Markus’ stated goal is to “preserve a traditional Vietnamese handicraft product and not only save it from getting lost by the rapid encroachment of globalisation but bring it to a wider international audience”.

Production 
During the initial years of production maceration of the ingredients was done in traditional earthen jars with a volume of up to 220 litres in the home of Markus Madeja involving many manual tasks. By 2004 this way of production didn't fulfill the rising demand of the, by then two, Highway4 restaurants anymore. As a result, a new production facility was built in the village of Lệ Chi in the suburban district of Gia Lâm, Hanoi. At this time distillation was switched from a traditional pot still to a modern, German-built copper still with fractioning column.

Maceration of herbs and fruits was now moved to chrome steel tanks. The time of maceration for a typical batch ranges from 1 to 5 years. After filtration the liquor is further matured for 2–3 years. 
As all ingredients of the Sơn Tinh liquors are natural, and cold-filtration is avoided to preserve the full flavour, some sedimentation might appear in the bottled products, or the liquor might show some cloudiness when cooled to very low temperatures or when water is added.

Products 
The range of Sơn Tinh products currently (as of 2014) consists of 12 different types, all produced from natural raw materials without the addition of any artificial flavouring, colouring or clearing agents. Almost all raw materials (with the exception of Korean white ginseng) are sourced in Vietnam. The products come in 2 different strengths of alcohol, 27% Vol. (for all the fruit types and the Nep Cam type), and 38% Vol. (for all the herbal types and the clear Nep Phu Loc distillate)

The 12 flavours are:
 Rose Apple (Táo Mèo); 27% alc. Vol.: The Tao Meo fruit tree (Docynia indica (Wall)) is grown semi-cultivated in north-western Vietnam's mountain regions of Yen Bai, Lao Cai and Tuyen Quang. As there is no common English name for the fruit and the tree is in the family of the roses (Rosaceae) the owners of Son Tinh decided to give it the name “Rose Apple”. 
 Apricot (Mơ Vàng); 27% alc. Vol.: The apricots used are grown semi-cultivated in forested orchards in the northern Vietnamese mountain region of Bac Kan. The variety is similar to Japanese apricots. The fruits are deep yellow when ripe and small (1.5–3 cm in diameter), with a thick skin and a relatively big stone. The taste is sour and very tart making the fruits almost inedible by themselves.
 Red Plum (Mận Đỏ); 27% alc. Vol.: The plums are grown in north-western Vietnam's mountain regions of Lao Cai, Dien Bien and Son La.
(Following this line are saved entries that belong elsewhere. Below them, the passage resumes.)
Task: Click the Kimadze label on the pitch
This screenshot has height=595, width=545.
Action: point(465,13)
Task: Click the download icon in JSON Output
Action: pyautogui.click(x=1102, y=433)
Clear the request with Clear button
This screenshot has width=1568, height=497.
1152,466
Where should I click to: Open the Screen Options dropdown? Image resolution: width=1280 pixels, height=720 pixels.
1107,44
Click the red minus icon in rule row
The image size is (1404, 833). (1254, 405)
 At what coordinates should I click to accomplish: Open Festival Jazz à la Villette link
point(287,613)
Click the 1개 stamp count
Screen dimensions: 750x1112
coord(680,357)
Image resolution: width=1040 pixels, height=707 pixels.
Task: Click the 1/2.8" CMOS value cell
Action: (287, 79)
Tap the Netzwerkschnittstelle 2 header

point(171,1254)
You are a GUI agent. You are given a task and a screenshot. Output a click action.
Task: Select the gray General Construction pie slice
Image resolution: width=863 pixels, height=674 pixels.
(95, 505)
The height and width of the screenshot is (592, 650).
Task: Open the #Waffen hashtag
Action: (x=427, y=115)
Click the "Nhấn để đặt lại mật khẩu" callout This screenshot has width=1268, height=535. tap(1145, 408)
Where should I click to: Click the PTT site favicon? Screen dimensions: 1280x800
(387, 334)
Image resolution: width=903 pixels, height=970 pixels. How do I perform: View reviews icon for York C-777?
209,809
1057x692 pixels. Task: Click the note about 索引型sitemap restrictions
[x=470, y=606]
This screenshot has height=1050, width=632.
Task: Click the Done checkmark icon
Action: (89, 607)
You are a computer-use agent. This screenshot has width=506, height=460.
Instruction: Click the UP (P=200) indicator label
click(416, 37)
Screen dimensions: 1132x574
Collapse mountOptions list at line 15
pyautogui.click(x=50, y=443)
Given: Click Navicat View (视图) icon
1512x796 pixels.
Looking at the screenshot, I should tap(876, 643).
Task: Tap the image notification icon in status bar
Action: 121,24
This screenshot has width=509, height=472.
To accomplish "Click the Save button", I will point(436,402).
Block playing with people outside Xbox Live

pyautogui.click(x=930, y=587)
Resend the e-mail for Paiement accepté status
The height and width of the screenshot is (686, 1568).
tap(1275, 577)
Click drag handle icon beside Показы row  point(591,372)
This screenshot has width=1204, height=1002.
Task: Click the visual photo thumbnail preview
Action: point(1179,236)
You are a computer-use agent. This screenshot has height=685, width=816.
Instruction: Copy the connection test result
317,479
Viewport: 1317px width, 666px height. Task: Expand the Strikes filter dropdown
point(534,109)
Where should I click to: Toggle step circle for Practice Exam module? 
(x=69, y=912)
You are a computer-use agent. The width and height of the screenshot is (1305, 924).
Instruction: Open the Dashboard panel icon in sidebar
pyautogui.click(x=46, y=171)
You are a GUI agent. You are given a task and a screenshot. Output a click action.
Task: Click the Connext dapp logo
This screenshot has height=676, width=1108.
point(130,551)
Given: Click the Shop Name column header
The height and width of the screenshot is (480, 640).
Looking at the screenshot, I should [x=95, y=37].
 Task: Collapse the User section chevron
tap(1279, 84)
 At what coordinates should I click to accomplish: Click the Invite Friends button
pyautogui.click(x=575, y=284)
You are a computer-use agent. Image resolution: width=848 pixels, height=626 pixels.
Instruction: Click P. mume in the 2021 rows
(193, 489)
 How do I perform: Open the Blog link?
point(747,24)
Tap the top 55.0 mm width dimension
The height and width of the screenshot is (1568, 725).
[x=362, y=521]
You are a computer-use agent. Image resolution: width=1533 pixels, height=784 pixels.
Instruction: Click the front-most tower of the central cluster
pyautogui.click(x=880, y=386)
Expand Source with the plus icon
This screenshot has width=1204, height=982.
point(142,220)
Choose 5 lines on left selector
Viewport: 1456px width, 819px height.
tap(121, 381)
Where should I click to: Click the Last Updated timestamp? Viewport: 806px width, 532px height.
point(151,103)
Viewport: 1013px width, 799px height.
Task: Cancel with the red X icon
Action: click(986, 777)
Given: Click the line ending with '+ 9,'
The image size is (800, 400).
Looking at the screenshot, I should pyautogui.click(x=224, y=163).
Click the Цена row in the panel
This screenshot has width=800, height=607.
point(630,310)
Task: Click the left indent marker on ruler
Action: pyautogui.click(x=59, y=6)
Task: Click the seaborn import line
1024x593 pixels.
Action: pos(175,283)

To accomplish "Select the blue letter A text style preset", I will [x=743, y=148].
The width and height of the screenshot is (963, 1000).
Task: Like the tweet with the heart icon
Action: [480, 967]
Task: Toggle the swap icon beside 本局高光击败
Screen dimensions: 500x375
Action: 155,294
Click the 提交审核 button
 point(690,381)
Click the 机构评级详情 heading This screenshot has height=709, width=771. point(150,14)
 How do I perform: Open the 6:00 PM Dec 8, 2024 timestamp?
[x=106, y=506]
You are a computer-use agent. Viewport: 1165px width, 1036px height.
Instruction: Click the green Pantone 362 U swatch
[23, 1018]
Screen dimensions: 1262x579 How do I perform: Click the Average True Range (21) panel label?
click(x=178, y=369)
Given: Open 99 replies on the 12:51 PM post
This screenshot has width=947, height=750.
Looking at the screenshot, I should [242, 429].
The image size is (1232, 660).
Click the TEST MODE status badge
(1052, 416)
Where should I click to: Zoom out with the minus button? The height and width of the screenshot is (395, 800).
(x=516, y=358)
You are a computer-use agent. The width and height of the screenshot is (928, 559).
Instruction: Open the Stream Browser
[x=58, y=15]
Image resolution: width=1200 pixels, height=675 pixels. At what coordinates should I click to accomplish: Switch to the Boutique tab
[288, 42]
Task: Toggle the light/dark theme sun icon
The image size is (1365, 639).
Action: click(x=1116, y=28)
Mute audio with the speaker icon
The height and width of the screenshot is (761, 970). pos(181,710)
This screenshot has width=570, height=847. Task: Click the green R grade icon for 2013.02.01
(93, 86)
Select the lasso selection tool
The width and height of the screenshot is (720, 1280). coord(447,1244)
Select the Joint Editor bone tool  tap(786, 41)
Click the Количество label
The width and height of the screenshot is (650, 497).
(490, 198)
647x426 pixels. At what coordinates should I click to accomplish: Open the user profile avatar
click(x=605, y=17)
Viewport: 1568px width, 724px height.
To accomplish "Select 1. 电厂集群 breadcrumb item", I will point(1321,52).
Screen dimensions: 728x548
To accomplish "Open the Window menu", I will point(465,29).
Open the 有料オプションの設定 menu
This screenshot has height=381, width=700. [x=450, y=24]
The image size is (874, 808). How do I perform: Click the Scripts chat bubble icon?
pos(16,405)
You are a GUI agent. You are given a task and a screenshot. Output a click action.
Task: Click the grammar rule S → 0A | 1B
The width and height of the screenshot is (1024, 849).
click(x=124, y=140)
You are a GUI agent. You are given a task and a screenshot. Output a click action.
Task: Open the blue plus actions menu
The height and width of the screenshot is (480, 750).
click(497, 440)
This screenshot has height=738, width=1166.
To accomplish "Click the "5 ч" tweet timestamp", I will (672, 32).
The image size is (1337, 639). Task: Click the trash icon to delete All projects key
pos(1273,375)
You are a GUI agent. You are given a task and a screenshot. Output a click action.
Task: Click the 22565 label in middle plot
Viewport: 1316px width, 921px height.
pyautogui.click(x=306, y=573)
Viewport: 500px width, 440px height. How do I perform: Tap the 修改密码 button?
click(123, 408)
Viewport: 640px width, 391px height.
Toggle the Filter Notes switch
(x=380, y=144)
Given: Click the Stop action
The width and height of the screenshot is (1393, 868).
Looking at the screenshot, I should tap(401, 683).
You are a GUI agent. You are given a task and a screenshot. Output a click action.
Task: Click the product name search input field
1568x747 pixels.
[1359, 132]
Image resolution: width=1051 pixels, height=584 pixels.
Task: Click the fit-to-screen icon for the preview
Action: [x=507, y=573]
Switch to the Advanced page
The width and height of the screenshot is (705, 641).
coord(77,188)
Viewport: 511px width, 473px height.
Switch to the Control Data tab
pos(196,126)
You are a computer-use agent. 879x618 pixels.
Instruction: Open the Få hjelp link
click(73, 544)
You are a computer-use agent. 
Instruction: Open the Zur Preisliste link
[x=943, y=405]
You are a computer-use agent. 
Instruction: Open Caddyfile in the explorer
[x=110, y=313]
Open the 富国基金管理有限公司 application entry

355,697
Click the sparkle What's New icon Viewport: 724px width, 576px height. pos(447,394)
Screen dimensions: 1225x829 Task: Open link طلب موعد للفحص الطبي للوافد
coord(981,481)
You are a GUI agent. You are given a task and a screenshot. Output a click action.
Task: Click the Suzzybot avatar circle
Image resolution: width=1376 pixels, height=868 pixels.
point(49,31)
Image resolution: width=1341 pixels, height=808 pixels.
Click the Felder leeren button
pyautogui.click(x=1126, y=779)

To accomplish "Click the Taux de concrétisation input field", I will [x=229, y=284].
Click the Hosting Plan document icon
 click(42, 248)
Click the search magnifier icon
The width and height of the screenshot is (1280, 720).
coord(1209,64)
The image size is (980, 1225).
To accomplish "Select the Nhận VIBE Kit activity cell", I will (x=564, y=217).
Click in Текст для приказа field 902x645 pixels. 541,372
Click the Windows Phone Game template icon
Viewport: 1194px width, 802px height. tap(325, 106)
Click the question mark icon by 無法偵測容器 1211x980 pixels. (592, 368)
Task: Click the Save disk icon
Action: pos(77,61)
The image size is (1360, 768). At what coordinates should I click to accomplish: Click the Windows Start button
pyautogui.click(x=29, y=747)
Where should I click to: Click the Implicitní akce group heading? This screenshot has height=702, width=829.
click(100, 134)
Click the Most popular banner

The fruits are similar to the English Victoria plum with yellow flesh and a red to green skin. The variety from Sa Pa in Lao Cao province, however, has deep red flesh and is called “Blood plum” (Mận máu).
 Passionfruit (Chanh Leo); 27% alc. Vol.: Most of the Passionfruits in Vietnam are grown in the Central Highlands, a mountain region in southern Vietnam. The fruits used are of the purple variety.
 Red Sticky Rice (Nếp Cẩm); 27% alc. Vol.: Both the method of production and the taste of Sơn Tinh Nếp Cẩm is similar to Portuguese port. In mid-fermentation the residual natural sugar is preserved in the rice by adding clear sticky rice liquor. Red sticky rice fermented with local yeast (similar to Japanese koji) is used for a wide range of very traditional dishes and drinks.
 Sticky Rice (Nếp Phú Lộc); 38% alc. Vol.: This is a clear distillate from a fragrant sticky rice variety grown in the Red River delta. The sticky rice used is unpolished, which preserves the distinct fragrance of the rice. Combined with slow distillation in a copper still the resulting distillate has flavours of young rice kernels, fresh bread and butter.
 Minh Mạng Herbal Blend; 38% alc. Vol.: Vietnam's most famous herbal liquor is associated with the name of Emperor Minh Mạng who ruled in the 19th century. Sơn Tinh Minh Mạng is an adaptation of one of his herbal concoctions. The Minh Mạng blend is made from 19 herbal ingredients.
 Vương Tửu Herbal Blend; 38% alc. Vol.: This herbal concoction is based on a traditional recipe produced for a Chinese empress, Từ Hy Thái Hậu (vietn.). The Empress was renowned for her virility and joy of life. The Vương Tửu blend is made from 27 herbal ingredients.
 White Ginseng Herbal Blend (Bạch Sâm); 38% alc. Vol.: The 6-year old white ginseng used for this herbal blend is imported from South Korea.
 Bổ Sa Pa Herbal Blend; 38% alc. Vol.: The formula for this herbal liquor was developed and refined by herbalists in the mountain resort town of Sa Pa, Lao Cai province", which is located in the mountainous far north-west of Vietnam. It contains more than 30 ingredients.
 Mỹ Tửu Herbal Blend; 38% alc. Vol.: The Mỹ Tửu blend consists of 11 ingredients grown mainly in the mountainous regions of north-western Vietnam.
 Nhất Dạ Herbal Blend; 38% alc. Vol.: The formula for this herbal liquor was created in the tradition of stimulating and invigorating Vietnamese bitters with more than 30 ingredients.

Drinking style and usage 
Traditionally Vietnamese drank liquor in small tea cups or glasses in a “bottom-up” way.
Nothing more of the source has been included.